TASK DESCRIPTION
Answer these questions from the passage on direction selectivity in ferret visual cortex:
1. What does the passage say happens to direction selectivity in dark-reared animals?
2. Which three parameters of direction tuning does the passage list?
3. Which two kinds of suppression emerged in ferret primary visual cortex whether or not the animal had visual experience?

GIVEN TEXT
_____

We have argued that the bulk of the present evidence suggests that experience has a permissive role in the development of direction selectivity in ferret visual cortex. Experience is required in order for direction selectivity to emerge, as it does not emerge in dark-reared animals [19]. But, the experience of an individual animal apparently has a limited ability to alter the parameters of direction tuning, such as direction angle preference and speed tuning.

These recent findings immediately beg two major questions about the development of receptive field properties in the cortex.

If the parameters of direction tuning – magnitude of selectivity, direction angle preference, and speed tuning – are specified independent of visual experience, then how are these parameters specified mechanistically? Are the patterns of spontaneous activity in the developing retina, LGN, and cortex critical to establishing these parameters [46,47,48,49,50,51,52]? Or are these parameters determined by molecular cues that direct the early patterning of connections among these areas [53], as is the case for the initial retinotopic organization of these connections [54]?

A second major mystery that remains is to understand the circuit mechanisms that underlie the parameters of direction tuning in adult animals. In the domain of orientation selectivity, we are much more knowledgeable. The neural mechanisms underlying orientation selectivity has been reviewed elsewhere (e.g., [55]), but, for example, experimental work has identified several key features that determine orientation selectivity, including the projections of collinear LGN receptive fields onto single neurons [56,57,58], and push/pull of excitation and inhibition [59,60,61,62] that would be needed to allow orientation selectivity across a range of contrasts [63, 64]. Local non-linearities arising from the clustering of orientation-selective inputs on dendrites of cortical neurons may also play an important role [65]. However, we know only a little about the arrangement of LGN inputs with respect to position and latency. We know more about how the timing of inputs from excitatory and inhibitory neurons influences direction selectivity [66], but the circuit origins of these inputs are still unclear. The field has a number of hypotheses about the circuit mechanisms [37, 67,68,69,70,71], but the exact circuit mechanisms that underlie the emergence of direction selectivity specifically in the visual cortex of carnivores and primates remain to be determined. Knowledge of the circuit mechanisms of direction selectivity could shed light on the processes of development, just as understanding the processes of development can shed light on the circuit mechanisms in the mature animal.

It is worth noting that while we focused on basic canonical features of cells early in the visual pathway such as orientation and direction selectivity in response to full-field stimulation, neurons in the primary visual cortex are known to respond in a more intricate manner depending on the visual context of the stimulus falling directly on their receptive field [72, 73]. The traditional measures of direction and orientation selectivity do not necessarily tap into these aspects of coding. Therefore, we do not have the full picture of how the development of these more complex characteristics of selectivity might depend on early experience. Indeed, preliminary data using more sophisticated measures of developmental changes of neural behavior suggest that, while basic characteristics are left largely unaffected, experience strongly influence the emerging complex properties of cells related to integrating orientation and direction information into an internal representation [74, 75].

Interestingly, we also found recently that cross-orientation suppression and surround suppression emerged in the ferret primary visual cortex regardless of whether the animal had any visual experience [76]. Thus, a picture is emerging, in which evolutionarily determined and experience-permitted processes scaffold basic mechanisms of the visual system, such as sensitivity to orientation and direction information. We know that experience must have significant influence on the brains of individuals, as we can learn to read or learn other practiced skills. But perhaps the properties that are tuned by early experience are only observable by more sensitive measures such as natural scene responses or higher order statistics [77].

_____

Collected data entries
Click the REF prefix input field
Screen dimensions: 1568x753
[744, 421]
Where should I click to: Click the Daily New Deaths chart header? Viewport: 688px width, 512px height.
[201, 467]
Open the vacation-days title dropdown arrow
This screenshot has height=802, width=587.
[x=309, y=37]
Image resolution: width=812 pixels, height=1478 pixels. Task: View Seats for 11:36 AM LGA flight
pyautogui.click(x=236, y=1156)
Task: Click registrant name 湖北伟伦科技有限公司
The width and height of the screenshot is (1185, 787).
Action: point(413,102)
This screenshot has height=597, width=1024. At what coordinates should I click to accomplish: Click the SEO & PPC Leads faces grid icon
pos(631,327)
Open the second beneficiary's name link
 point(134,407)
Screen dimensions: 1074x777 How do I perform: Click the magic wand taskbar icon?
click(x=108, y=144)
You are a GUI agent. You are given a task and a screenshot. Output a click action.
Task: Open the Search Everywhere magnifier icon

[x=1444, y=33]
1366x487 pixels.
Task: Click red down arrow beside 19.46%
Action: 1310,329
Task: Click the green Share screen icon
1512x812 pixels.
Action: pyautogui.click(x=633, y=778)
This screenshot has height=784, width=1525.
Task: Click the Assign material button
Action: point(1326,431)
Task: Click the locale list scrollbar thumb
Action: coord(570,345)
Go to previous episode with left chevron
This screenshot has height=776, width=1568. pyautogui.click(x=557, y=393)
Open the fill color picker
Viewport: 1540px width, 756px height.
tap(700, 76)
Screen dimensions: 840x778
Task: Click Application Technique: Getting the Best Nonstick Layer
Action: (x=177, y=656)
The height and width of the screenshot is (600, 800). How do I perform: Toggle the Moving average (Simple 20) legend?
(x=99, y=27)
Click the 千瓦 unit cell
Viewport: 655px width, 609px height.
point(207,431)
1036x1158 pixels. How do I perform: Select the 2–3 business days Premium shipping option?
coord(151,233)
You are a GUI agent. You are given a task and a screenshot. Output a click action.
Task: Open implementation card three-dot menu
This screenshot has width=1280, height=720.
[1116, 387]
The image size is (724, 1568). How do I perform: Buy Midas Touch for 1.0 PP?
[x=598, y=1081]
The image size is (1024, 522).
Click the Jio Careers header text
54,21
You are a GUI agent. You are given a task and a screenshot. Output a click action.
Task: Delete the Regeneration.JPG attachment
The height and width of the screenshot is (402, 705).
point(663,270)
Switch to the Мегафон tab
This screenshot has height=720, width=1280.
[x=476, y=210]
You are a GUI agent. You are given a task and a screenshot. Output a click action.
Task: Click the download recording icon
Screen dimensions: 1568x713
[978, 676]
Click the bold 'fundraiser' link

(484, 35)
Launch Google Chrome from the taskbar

_____

EXERCISE ANSWER
1. Direction selectivity does not emerge in dark-reared animals.
2. The three parameters are magnitude of selectivity, direction angle preference, and speed tuning.
3. Cross-orientation suppression and surround suppression emerged.